This brings up another, related issue: how much visibility do survey respondents actually have with respect to how and where cloud gets used in their organizations? It’s likely that most respondents lack complete visibility into and across their organizations; in a large enterprise, for example, few if any people have this kind of panoptic view. When we took all of these considerations into account, a more-inclusive frame for cloud adoption made the most sense to us. It encompasses private clouds, the IaaS cloud—also host to virtual private clouds (VPC)—and the PaaS and SaaS clouds. It is less concerned with formal definitions2 and captures the point-in-time totality of cloud adoption.
Among non-adopters, culture seems to be the biggest impediment to cloud adoption: just under 5% of non-adopters cited an “organizational preference to keep data on premises” (Figure 4).
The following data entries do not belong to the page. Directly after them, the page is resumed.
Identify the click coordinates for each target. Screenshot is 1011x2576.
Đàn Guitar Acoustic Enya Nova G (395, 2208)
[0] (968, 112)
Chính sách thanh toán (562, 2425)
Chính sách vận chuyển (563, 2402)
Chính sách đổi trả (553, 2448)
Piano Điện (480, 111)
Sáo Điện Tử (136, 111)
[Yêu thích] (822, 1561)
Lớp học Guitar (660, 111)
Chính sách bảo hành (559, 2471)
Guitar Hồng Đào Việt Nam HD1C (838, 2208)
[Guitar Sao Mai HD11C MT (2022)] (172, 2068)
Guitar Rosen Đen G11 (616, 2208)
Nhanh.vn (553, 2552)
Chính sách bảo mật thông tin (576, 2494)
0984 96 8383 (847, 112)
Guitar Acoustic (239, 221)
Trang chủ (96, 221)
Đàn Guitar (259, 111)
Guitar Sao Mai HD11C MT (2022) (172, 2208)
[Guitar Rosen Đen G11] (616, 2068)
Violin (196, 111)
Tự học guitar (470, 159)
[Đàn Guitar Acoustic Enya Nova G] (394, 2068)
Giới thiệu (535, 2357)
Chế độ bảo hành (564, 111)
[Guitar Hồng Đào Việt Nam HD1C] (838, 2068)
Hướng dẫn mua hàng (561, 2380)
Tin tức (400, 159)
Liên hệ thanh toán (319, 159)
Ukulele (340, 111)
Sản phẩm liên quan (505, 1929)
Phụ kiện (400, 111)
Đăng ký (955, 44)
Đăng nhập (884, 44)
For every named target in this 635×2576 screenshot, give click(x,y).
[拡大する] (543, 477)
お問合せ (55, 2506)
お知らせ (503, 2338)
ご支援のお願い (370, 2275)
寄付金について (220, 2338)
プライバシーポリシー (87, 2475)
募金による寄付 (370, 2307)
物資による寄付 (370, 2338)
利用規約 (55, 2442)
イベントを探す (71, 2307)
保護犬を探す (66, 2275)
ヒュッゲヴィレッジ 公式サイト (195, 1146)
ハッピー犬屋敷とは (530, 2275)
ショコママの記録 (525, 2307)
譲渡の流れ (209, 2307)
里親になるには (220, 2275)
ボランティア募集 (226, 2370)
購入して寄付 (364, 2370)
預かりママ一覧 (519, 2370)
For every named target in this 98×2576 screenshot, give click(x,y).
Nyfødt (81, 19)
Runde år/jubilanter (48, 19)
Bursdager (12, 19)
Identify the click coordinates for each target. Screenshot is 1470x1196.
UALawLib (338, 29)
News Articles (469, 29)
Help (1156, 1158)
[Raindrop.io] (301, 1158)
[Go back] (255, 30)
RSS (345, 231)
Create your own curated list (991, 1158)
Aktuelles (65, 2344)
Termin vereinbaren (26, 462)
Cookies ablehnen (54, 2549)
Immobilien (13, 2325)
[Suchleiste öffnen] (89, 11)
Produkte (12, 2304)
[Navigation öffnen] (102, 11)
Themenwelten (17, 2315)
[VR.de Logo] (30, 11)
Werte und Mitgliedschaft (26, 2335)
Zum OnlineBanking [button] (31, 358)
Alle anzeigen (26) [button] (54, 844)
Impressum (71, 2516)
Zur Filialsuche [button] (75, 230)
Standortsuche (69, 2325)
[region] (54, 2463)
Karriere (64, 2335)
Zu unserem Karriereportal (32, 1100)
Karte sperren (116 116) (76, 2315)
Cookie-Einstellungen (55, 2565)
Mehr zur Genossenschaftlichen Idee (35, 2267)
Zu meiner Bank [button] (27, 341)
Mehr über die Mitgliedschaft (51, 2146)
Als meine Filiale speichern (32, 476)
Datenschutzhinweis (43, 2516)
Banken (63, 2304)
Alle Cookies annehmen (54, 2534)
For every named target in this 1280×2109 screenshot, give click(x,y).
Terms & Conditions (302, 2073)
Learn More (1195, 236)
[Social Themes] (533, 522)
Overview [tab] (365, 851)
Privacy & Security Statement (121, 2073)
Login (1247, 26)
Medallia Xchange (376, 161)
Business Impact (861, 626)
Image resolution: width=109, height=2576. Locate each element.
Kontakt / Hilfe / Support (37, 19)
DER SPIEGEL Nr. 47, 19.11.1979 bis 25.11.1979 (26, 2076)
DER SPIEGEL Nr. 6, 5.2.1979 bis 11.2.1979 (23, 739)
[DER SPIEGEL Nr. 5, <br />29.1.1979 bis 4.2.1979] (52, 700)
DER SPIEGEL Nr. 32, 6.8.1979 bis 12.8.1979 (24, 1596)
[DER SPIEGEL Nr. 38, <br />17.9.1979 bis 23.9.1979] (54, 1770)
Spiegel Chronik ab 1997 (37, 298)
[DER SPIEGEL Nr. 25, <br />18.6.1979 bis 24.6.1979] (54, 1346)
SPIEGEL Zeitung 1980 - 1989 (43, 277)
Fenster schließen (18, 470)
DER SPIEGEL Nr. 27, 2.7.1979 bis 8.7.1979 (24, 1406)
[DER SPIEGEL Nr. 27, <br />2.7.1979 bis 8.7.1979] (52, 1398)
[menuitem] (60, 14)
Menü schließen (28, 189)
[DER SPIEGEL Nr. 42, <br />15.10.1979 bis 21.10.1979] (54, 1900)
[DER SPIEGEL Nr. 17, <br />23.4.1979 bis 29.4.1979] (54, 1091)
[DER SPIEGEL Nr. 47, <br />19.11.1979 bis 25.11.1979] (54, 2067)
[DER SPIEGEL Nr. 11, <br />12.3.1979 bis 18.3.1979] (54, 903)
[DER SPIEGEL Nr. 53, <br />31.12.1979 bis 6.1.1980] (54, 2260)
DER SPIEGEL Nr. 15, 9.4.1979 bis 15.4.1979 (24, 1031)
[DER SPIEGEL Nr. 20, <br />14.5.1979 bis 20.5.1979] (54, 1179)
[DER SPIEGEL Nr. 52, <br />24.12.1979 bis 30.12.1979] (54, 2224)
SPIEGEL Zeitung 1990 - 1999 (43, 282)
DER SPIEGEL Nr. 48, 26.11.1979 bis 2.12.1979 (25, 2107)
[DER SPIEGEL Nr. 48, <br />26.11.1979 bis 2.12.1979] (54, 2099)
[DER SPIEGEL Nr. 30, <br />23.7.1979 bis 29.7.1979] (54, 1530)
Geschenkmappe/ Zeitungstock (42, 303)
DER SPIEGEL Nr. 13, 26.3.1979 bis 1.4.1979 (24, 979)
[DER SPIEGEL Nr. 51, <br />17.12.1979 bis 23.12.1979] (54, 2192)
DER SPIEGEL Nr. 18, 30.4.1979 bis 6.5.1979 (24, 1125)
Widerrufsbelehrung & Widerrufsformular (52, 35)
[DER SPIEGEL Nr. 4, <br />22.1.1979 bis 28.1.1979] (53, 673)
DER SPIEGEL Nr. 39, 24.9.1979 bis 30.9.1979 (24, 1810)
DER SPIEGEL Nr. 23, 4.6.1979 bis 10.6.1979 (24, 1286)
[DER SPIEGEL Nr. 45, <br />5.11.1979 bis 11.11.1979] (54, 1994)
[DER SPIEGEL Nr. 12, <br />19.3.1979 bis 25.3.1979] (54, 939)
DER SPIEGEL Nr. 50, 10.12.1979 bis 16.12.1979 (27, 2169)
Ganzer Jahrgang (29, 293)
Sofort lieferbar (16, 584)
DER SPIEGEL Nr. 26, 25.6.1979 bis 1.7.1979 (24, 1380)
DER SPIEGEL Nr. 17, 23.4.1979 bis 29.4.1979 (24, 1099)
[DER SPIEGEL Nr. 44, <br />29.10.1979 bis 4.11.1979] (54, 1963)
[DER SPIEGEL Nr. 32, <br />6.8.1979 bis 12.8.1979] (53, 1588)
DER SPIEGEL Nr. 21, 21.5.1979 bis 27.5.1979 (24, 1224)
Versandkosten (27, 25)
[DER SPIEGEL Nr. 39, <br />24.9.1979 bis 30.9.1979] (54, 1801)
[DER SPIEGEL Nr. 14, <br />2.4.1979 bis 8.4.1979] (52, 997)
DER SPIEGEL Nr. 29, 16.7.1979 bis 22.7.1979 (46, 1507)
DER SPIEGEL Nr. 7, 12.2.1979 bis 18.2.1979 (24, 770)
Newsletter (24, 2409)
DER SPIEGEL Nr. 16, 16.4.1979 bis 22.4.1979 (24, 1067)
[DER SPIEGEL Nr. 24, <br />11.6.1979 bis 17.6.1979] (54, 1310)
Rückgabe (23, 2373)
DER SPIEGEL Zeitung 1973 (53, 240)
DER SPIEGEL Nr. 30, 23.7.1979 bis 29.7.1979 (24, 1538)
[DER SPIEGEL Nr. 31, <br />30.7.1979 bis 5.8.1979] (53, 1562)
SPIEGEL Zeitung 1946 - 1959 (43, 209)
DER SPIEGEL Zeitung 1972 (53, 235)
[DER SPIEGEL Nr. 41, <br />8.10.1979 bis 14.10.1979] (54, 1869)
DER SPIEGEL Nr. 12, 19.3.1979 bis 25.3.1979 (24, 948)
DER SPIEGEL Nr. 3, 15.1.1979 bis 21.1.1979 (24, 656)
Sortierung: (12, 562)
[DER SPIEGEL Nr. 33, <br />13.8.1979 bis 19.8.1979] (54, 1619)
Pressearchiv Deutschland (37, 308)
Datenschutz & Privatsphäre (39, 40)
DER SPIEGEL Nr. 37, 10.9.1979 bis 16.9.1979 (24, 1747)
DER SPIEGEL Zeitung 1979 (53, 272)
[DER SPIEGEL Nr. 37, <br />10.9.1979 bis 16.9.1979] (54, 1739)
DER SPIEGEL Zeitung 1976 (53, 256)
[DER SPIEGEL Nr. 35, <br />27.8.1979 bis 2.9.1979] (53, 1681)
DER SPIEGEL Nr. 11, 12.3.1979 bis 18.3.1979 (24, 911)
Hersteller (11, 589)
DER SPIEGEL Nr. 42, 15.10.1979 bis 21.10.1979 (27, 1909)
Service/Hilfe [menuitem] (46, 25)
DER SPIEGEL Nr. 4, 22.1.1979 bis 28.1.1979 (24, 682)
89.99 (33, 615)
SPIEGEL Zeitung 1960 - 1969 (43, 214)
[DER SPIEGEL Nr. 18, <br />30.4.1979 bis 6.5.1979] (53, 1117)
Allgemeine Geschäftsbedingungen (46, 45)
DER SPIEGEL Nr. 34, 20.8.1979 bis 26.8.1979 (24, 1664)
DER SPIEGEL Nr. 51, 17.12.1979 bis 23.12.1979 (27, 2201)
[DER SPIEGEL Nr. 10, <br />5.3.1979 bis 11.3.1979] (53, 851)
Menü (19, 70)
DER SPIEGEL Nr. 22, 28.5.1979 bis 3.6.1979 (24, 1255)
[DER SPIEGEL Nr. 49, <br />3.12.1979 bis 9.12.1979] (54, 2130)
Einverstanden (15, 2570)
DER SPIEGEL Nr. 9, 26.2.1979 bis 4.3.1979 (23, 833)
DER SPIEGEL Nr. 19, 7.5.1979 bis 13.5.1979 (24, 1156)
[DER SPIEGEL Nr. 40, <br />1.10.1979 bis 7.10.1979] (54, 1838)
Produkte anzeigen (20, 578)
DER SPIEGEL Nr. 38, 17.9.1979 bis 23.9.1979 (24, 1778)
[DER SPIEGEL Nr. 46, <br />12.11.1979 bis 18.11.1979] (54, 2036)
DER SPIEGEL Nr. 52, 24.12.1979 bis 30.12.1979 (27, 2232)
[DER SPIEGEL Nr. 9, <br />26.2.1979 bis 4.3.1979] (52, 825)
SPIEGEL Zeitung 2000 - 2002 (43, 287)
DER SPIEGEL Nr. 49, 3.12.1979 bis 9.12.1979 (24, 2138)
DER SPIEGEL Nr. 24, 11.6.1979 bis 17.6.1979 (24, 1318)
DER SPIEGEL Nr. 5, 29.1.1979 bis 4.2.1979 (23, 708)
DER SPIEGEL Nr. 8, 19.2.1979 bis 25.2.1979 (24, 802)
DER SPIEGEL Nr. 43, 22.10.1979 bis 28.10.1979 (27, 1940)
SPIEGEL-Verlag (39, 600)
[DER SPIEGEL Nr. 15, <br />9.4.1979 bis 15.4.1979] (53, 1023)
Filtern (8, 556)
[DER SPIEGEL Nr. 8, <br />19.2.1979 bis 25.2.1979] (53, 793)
More than 2% cited regulatory concerns as a bulwark to adoption, while a still larger proportion—close to 3%—cited risk, especially with respect to migrating on-premises workloads, services, or data to cloud. Oddly, about 3% of non-adopters cited cost as a primary reason not to move workloads to cloud; cost-efficiency is usually touted as one of cloud’s most attractive features.
Also of interest: close to 2% of non-adopters cited the prospect of
vendor lock-in as a rationale for not using cloud. All told, 22% of
respondents selected at least three issues; 46% chose at least two issues. Again, non-adopters comprise just 10% of the survey audience.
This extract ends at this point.